__To be done__
Arrange the listing lines as a numbered list, from the line containing "Remove Carlos Sanchez with the X icon" through the line containing "click(x=874, y=294)", inclusive, with blank lines omitted and pictures left out.

__Provided material__

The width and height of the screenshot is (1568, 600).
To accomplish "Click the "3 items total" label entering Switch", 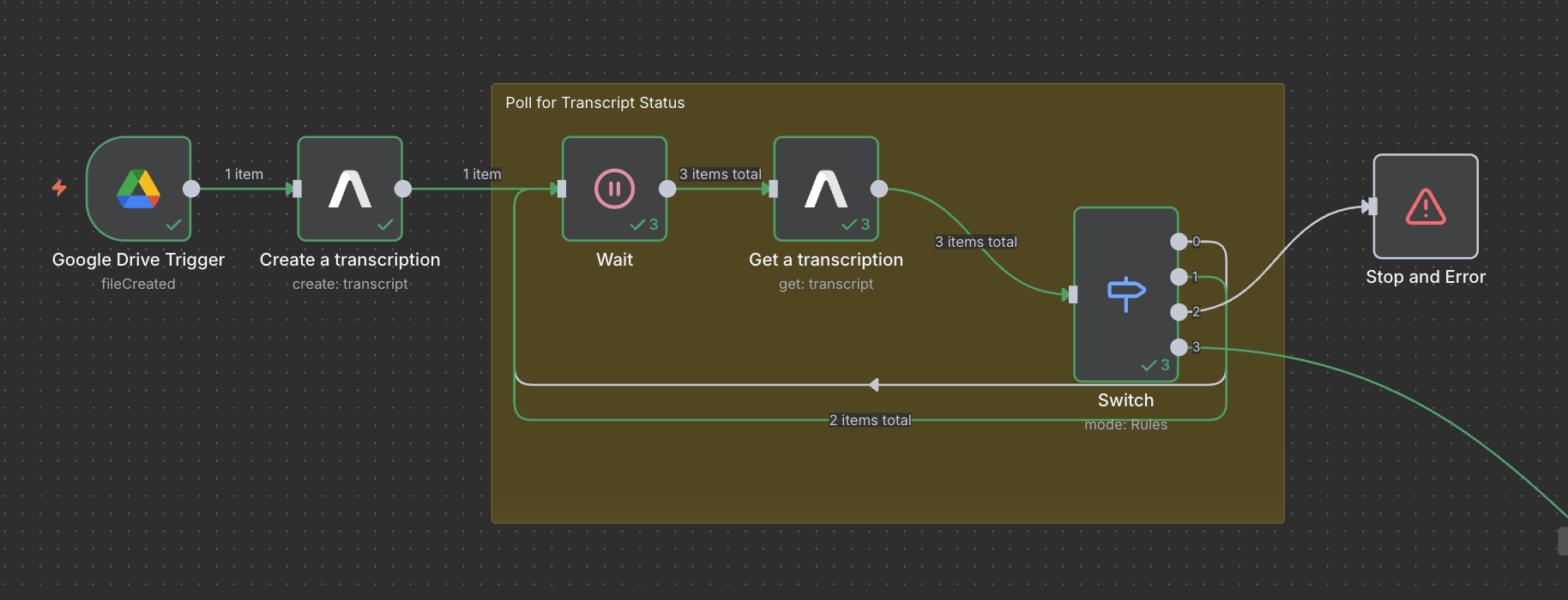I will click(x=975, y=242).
---
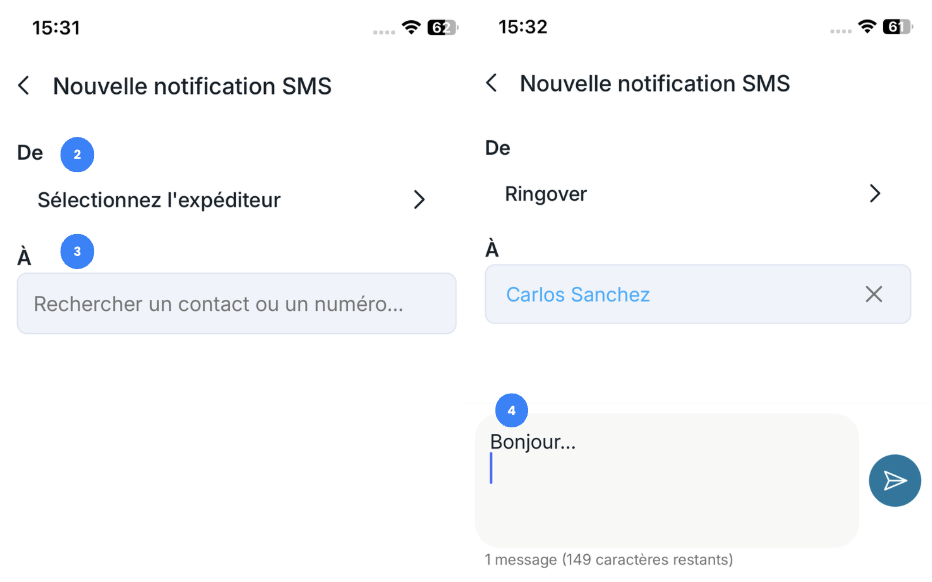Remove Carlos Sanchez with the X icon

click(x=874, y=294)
==
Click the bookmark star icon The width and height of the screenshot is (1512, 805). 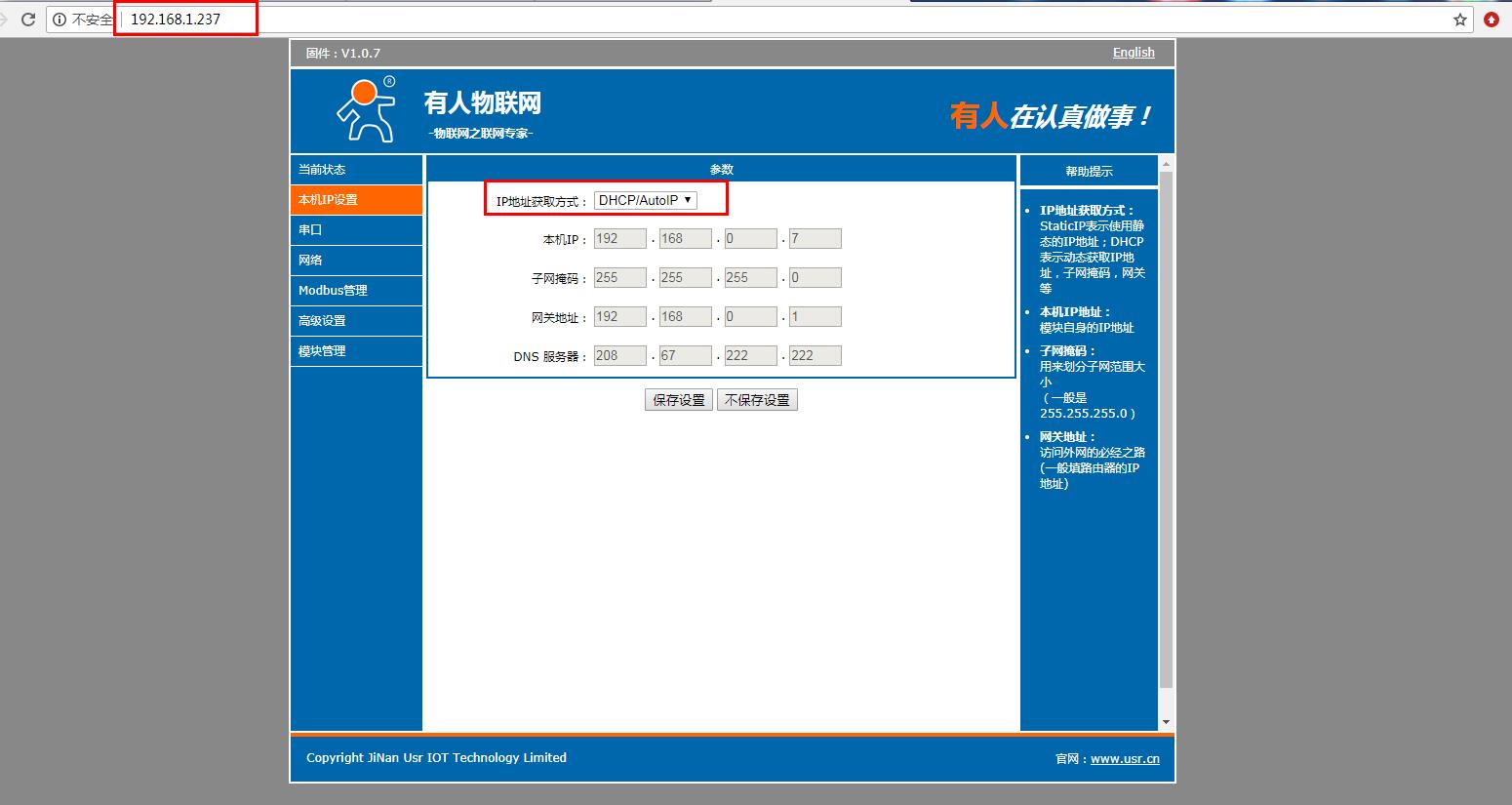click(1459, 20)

__Task answer__
1. Remove Carlos Sanchez with the X icon
2. click(x=874, y=294)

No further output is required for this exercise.